Commenting at UK level, Simon Rubinsohn, chief economist at RICS, said: “The negative mood around development has eased somewhat in recent months with the workload trend stabilising away from infrastructure where the trend remains more positive. A key challenge for the sector continues to revolve around labour shortages in general and skills in particular. Unless addressed, this could prove to be a significant drag on the ambitions of the construction industry.

“Unsurprisingly, credit conditions remain restrictive for now but there is a sense that they could ease as the year wears on. Whether this improvement materialises remains to be seen in the face of the ongoing banking stress in the US and how this plays out around the globe.”

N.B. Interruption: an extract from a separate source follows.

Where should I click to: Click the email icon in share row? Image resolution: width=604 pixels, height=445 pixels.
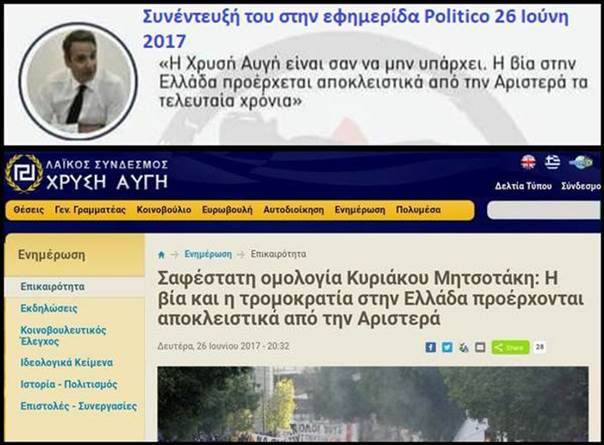[x=480, y=347]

Meanwhile, the latest State of Trade Survey from the Federation of Master Builders (FMB) has highlighted a rebound in repair, maintenance, and improvement (RMI) building work for the first three months of this year with reported workloads up by 12% compared to Q4 2022, and reported enquiries up 14% on the previous quarter.

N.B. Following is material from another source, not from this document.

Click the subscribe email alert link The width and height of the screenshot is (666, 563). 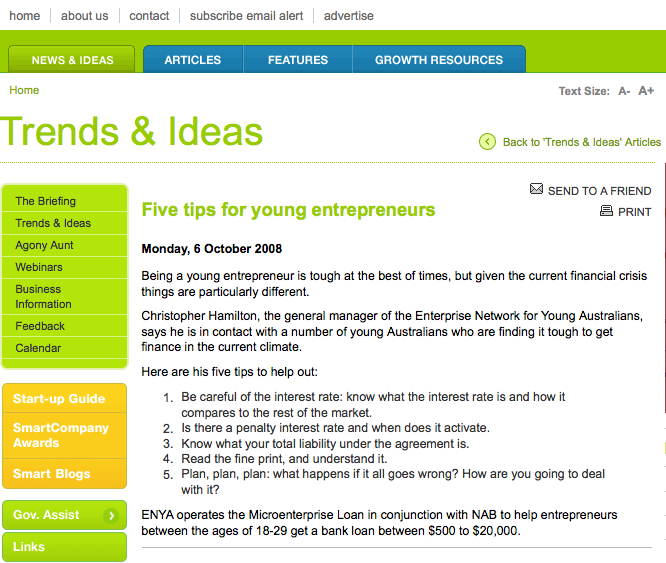pos(246,16)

The latest survey for Q1 2023 found:

Market conditions

  • There is an overall recovery in enquiry and workload levels for the RMI sector as 14% of members report an increase this quarter.
  • Almost nine in ten (87%) FMB members report an increase in material costs.
  • The house building sector is continuing to struggle with more reporting a decline in workload that those seeing more work (-4%). However, this has improved on last quarter where it was -18%.

Skills

  • At least one in three FMB members reported that they are struggling to recruit carpenters/joiners, bricklayers and general labourers are (41%, 36%, and 31%).
  • Members report an overall net decrease in employment levels in Q1 2023 (-3%).

Impact of changes in prices and costs

  • 87% of members reported that material cost had increased in Q1 2023.
  • Three quarters (75%) of FMB members reported an increase in the prices they charge for work.
  • 45% of members reported that business profits were lower than expected this quarter.

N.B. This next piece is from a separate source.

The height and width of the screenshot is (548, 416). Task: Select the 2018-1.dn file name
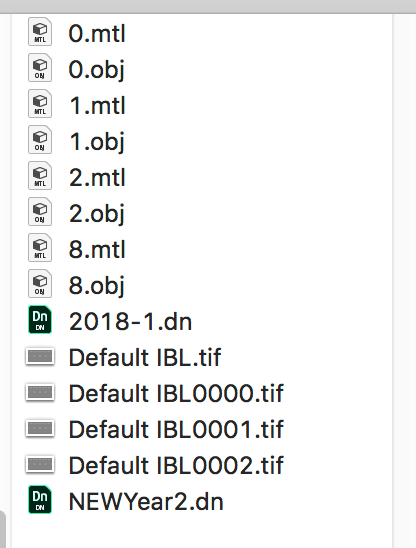tap(130, 322)
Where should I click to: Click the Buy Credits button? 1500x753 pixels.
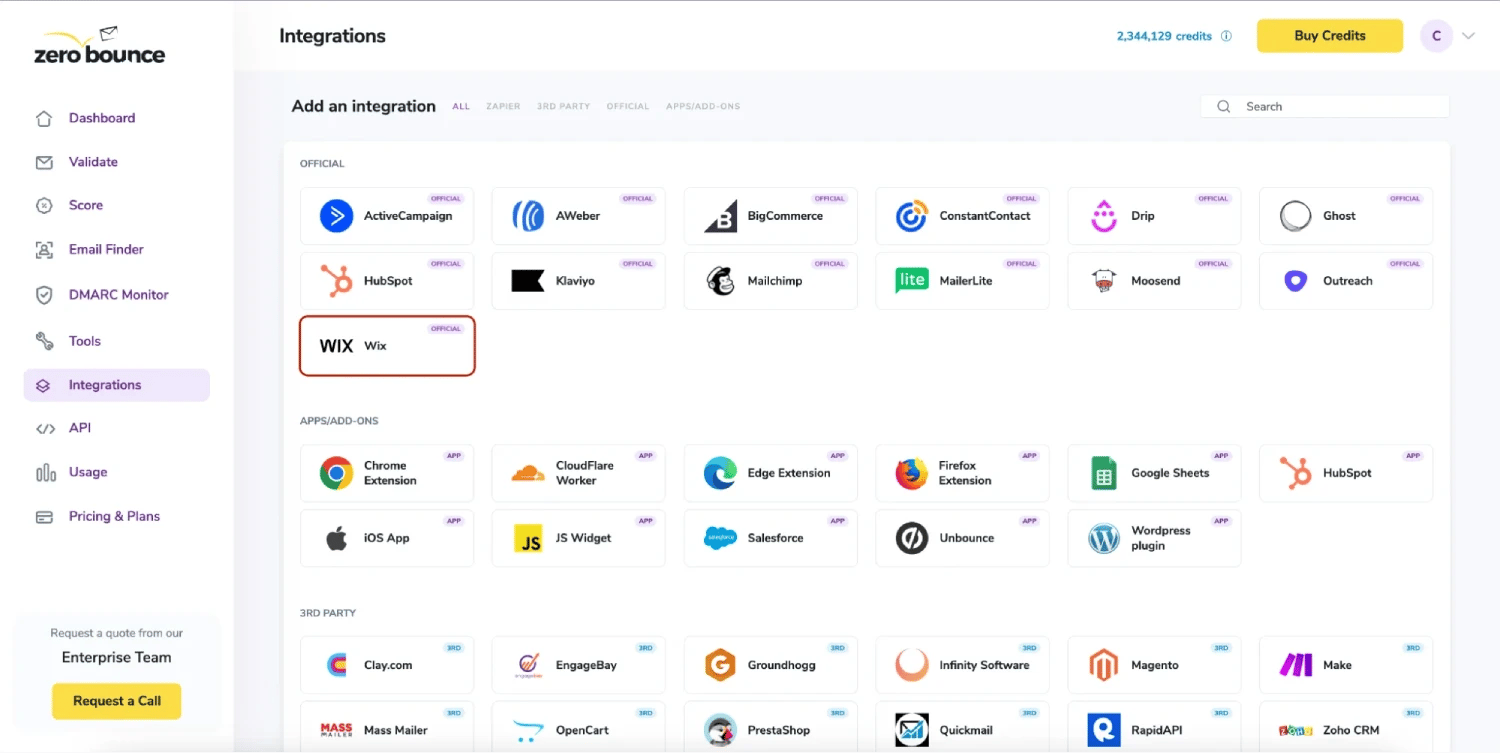1329,35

Brian Berry, chief executive of the FMB, said: “The rebound in domestic building work at the start of this year compared with the pessimistic forecasts towards the end of last year is an encouraging sign that parts of the building industry are bouncing back. It’s a positive sign for the overall economy that homeowners are continuing to invest in their homes.

“Despite the good news for domestic building work, it is very concerning that house building is still in negative figures, despite a slight increase in reported workloads. Given there is a growing housing crisis the fact we are building fewer and not more homes is a worrying sign for consumers, builders and the Government alike.”

He added: “The FMB’s survey also shows the effect inflation is having on SME building companies resulting in them having to raise their prices in order to stay afloat and with 10% of FMB member companies potentially at risk of closure. We are far from having certainty in the building industry but at least there are some signs that we are starting to move in the right direction.”